4. Par sa décision n° 98-405 DC du 29 décembre 1998, le Conseil constitutionnel a, dans ses motifs et son dispositif, déclaré conformes à la Constitution les mots : " ou des loyers afférents à des biens, visés au a du 1° de l'article 1467, pris en location par un assujetti à la taxe professionnelle pour une durée de plus de six mois ou des redevances afférentes à ces biens résultant d'une convention de location-gérance ", insérés au quatrième alinéa du 2 du II de l'article 1647 B sexies du code général des impôts par l'article 44 de la loi n° 98-1266 du 30 décembre 1998 de finances pour 1999. Aucun changement de circonstances survenu depuis cette décision n'est de nature à justifier que la conformité de ces dispositions à la Constitution soit à nouveau examinée par le Conseil constitutionnel. Il suit de là que la société Ricoh France n'est pas fondée à demander l'annulation du refus de transmission opposé par la cour.
◆ ◆ ◆ ◆
**Travail à faire:**
1) D'après l'extrait sur la décision du Conseil constitutionnel, répondez à chaque question :
(a) Quel est le numéro de la décision du Conseil constitutionnel citée ?
(b) Pour quelle durée minimale les biens doivent-ils être pris en location ?
(c) Quelle société n'est pas fondée à demander l'annulation du refus de transmission ?
2) Traduisez en anglais cette phrase de l'extrait : « Aucun changement de circonstances survenu depuis cette décision n'est de nature à justifier que la conformité de ces dispositions à la Constitution soit à nouveau examinée par le Conseil constitutionnel. »
3) Poursuivez l'extrait sur le refus de transmission opposé à la société Ricoh France, à partir de sa dernière phrase.
La liste n'a aucun rapport avec l'extrait.

**Données affichées:**
◆ ◆ ◆ ◆
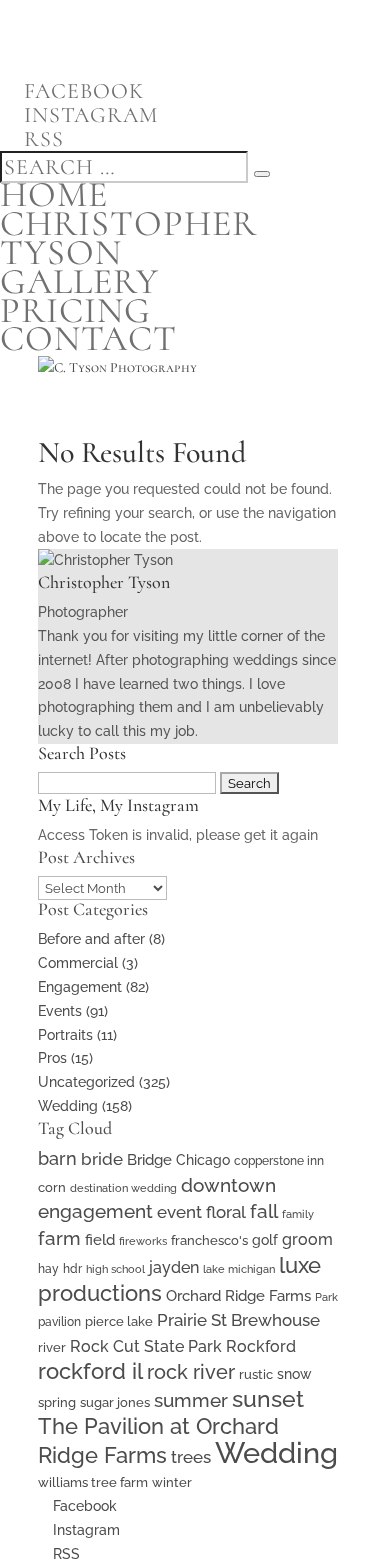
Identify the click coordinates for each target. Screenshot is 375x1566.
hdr (72, 1269)
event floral (201, 1212)
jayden (174, 1267)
◆ ◆ ◆ ◆
**Réponses par tâche:**
1)
(a) La décision n° 98-405 DC.
(b) Une durée de plus de six mois.
(c) La société Ricoh France.

2) No change in circumstances since that decision is such as to justify a fresh review by the Constitutional Council of whether these provisions conform to the Constitution.

3)
Sur les autres moyens du pourvoi :

5. Aux termes de l'article 1647 E du code général des impôts, alors en vigueur : " I. La cotisation de taxe professionnelle des entreprises dont le chiffre d'affaires est supérieur à 7 600 000 € est au moins égale à 1,5 % de la valeur ajoutée produite par l'entreprise, telle que définie au II de l'article 1647 B sexies ". Aux termes du II de l'article 1647 B sexies du même code, dans sa version applicable aux années d'imposition en litige : " 1. La valeur ajoutée (...) est égale à l'excédent hors taxe de la production sur les consommations de biens et services en provenance de tiers (...). / 2. Pour la généralité des entreprises, la production de l'exercice est égale à la différence entre : / D'une part, les ventes, les travaux, les prestations de services ou les recettes (...) ; / Et, d'autre part, les achats de matières et marchandises, droits de douane compris (...). / Les consommations de biens et services en provenance de tiers comprennent : les travaux, fournitures et services extérieurs, à l'exception (...) des loyers afférents à des biens, visés au a du 1° de l'article 1467, pris en location par un assujetti à la taxe professionnelle pour une durée de plus de six mois (...) ". Ces dispositions ne font obstacle à la déductibilité des sommes comptabilisées en loyers que si elles sont afférentes à des biens pris en location par le redevable lui-même.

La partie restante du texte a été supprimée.